Caroline smiled at his reply, leading Elizabeth to believe the other lady thought it possible to ensnare the gentleman.

“What do you believe Agatha ought to have done, Miss Elizabeth?” Darcy asked.

“I believe that marriage to the Baron, after his terrible treatment of her for all those years, should have been her only answer. If his honor was roused enough to wish to marry her, he might have been prevailed upon to provide her a home and and income.”

Caroline, Mrs. Tilney, and Mrs. Hust gasped.

“What what lady would wish to live in such a way?” exclaimed Caroline. “There is no establishment is respectable as marriage for a woman.”

“I would rather be destitute than marry in that situation.”

“Such unwise words from someone so young!” Mrs. Tilney reprimanded. “I would hope my daughters would have better sense.
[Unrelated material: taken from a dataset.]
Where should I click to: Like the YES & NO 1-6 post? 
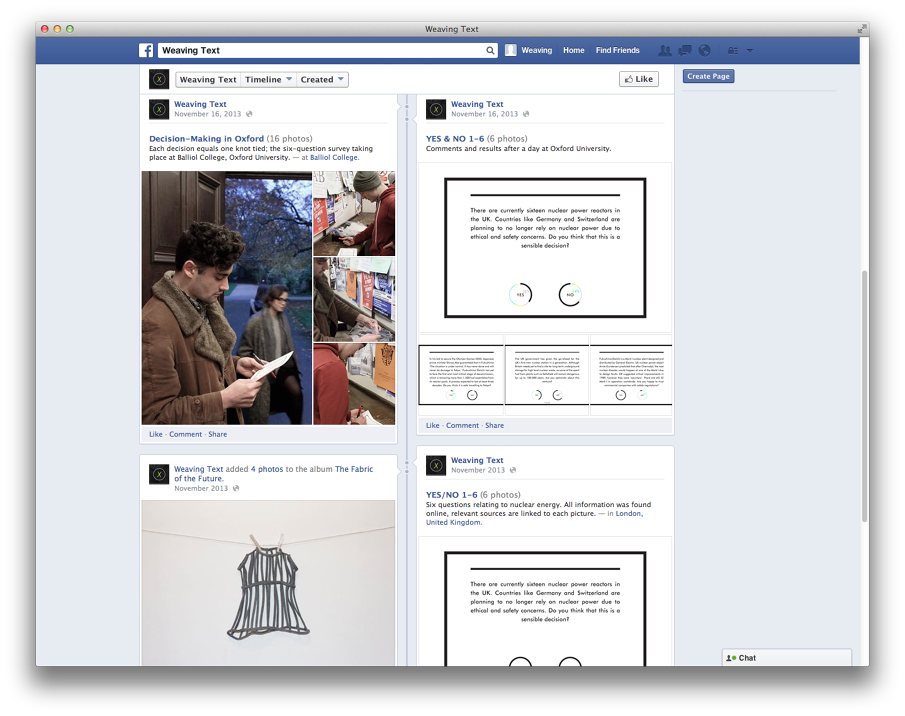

A man is allowed his…indescretions.”

“I do not mean to say that a man must be perfect and flawless, anymore than I would say a woman should be without fault. There are certain fallings more prone to the male sex. I only believe that the right kind of temperament is necessary to be happy in marriage. A man who had discarded her for decades and has only just had a sudden change of heart. She would be foolish, after so many other disappointments in life and at his hands, to trust in that again. Once married she has little choice to secure her future in an independent manner. I have great respect for the marital state, but women need the right sort of man.”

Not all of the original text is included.